My guess would be that it was easier for whoever spliced them, to assign a symmetrical limb during processing, so that both frames of the mosaic could be brightness-matched satisfactorily and quickly.
It's aesthetic. But wonderfully, we all have the option of referencing the PDS (or the NASA raw image page) for the unabridged data whenever we wish.
Once again for the record - fabulous outreach, congratulations to Linda S. and the team.
volcanopele
That mosaic has four-frames actually. The speed of the flyby prevents just "adjusting" each frame so they fit. The best way fitting the frames together is to map project each frame into an orthographic map projection. The unfortunate side effect is that the limb is smoothed since the model used doesn't include all those little bumps on the limb. While annoying, it is the nature of the beast and it is better than the alternative in my opinion.

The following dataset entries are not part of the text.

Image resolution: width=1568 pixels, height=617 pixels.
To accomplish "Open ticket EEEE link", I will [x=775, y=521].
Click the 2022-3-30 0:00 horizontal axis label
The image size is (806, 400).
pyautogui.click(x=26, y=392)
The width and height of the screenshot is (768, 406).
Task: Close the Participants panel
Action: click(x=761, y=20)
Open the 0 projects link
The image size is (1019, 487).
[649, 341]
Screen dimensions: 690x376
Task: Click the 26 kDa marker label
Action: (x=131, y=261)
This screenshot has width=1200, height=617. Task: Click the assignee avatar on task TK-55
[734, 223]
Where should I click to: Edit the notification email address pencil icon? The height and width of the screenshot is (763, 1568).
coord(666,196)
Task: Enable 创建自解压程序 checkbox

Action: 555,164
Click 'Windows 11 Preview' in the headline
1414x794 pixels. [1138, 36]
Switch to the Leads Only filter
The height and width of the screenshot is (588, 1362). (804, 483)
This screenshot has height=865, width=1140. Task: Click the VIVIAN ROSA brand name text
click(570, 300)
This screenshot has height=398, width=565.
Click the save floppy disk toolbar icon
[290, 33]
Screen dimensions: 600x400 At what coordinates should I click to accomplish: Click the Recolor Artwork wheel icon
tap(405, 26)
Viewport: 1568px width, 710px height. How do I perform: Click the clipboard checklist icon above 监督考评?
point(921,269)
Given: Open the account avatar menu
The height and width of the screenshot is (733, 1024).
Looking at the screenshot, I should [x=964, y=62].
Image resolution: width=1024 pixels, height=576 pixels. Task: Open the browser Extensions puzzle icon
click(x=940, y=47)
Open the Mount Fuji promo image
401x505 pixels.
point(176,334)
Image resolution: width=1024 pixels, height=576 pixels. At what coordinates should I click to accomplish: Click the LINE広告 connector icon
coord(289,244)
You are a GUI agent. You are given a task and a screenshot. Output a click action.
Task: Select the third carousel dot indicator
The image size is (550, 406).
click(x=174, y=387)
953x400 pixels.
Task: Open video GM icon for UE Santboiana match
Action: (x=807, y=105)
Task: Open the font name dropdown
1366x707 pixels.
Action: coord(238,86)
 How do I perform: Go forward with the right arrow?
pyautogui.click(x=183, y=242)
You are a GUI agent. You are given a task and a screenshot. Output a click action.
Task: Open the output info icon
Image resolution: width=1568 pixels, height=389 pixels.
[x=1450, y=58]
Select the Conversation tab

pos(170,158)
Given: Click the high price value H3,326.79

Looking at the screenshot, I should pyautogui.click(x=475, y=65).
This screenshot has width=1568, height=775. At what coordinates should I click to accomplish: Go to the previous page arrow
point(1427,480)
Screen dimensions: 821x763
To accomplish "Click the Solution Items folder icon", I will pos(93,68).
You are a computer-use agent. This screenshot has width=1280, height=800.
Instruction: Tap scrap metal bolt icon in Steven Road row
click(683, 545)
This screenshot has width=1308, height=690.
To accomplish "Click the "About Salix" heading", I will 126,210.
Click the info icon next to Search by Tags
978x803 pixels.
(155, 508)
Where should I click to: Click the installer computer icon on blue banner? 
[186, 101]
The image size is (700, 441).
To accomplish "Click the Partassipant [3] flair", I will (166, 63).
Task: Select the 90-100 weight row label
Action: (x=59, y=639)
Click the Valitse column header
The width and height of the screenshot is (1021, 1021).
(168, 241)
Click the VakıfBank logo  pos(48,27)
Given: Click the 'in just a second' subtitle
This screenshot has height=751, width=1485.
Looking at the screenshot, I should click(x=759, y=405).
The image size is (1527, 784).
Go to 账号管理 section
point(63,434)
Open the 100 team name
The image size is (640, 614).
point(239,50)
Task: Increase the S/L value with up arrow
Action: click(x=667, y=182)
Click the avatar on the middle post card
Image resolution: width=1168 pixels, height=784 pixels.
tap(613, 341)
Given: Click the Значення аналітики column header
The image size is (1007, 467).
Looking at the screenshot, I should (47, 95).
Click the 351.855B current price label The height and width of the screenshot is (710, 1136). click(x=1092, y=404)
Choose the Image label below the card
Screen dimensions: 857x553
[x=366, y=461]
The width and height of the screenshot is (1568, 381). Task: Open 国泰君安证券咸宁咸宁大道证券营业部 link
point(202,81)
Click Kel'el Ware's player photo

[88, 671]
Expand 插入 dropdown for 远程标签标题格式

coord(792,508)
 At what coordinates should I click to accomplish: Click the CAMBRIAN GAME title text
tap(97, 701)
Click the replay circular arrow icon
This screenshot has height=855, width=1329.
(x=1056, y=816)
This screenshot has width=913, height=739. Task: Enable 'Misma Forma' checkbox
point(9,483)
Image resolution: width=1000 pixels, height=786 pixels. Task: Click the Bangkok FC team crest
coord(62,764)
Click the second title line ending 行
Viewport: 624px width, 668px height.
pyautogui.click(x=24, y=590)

However, in my last few mosaics, I have combined two mosaics: my usual map projected mosaics and limb mosaics that use that original frames. All the seamlessness of the map projected versions with all of the limb-y goodness.
Phil Stooke
All this is missing the point - the ultimate goal of the satellite imaging is to create global high resolution photomosaics of each moon. Regardless of the issues in any one flyby sequence, eventually we need to combine numerous images to make a global mosaic - such as Steve Albers has been doing - and then it can be projected onto a sphere for display from any orientation. Most Earth, Moon or Mars globes don't include relief (of course I know it wouldn't show up as much as on Mimas). There might be a chance later on for a high resolution global DEM to be used to create a more realistic global visualization complete with limb photography. But that's a long way off.

We cartographers don't like relief anyway - it distorts things. I won't be happy until all the craters have been filled in and all the mountains bulldozed, so Mimas is like a billiard ball. And it will be easier to map, too.

Phil
jasedm
Phil, do I sense some exasperation relating to that pesky potato-shaped rock Eros you're working on?? wink.gif
Phil Stooke
Blast all potatoes!!!

Phil
tedstryk
QUOTE (Phil Stooke @ Jan 8 2008, 10:10 PM) *
We cartographers don't like relief anyway - it distorts things. I won't be happy until all the craters have been filled in and all the mountains bulldozed, so Mimas is like a billiard ball. And it will be easier to map, too.

Phil


Yes, but considering it doesn't have much in the way of albedo features, once you bulldoze it, who will want a map of the place?
djellison
Bulldozing contractor to write up the invoice smile.gif
Phil Stooke
Ted said "Yes, but considering it doesn't have much in the way of albedo features, once you bulldoze it, who will want a map of the place?"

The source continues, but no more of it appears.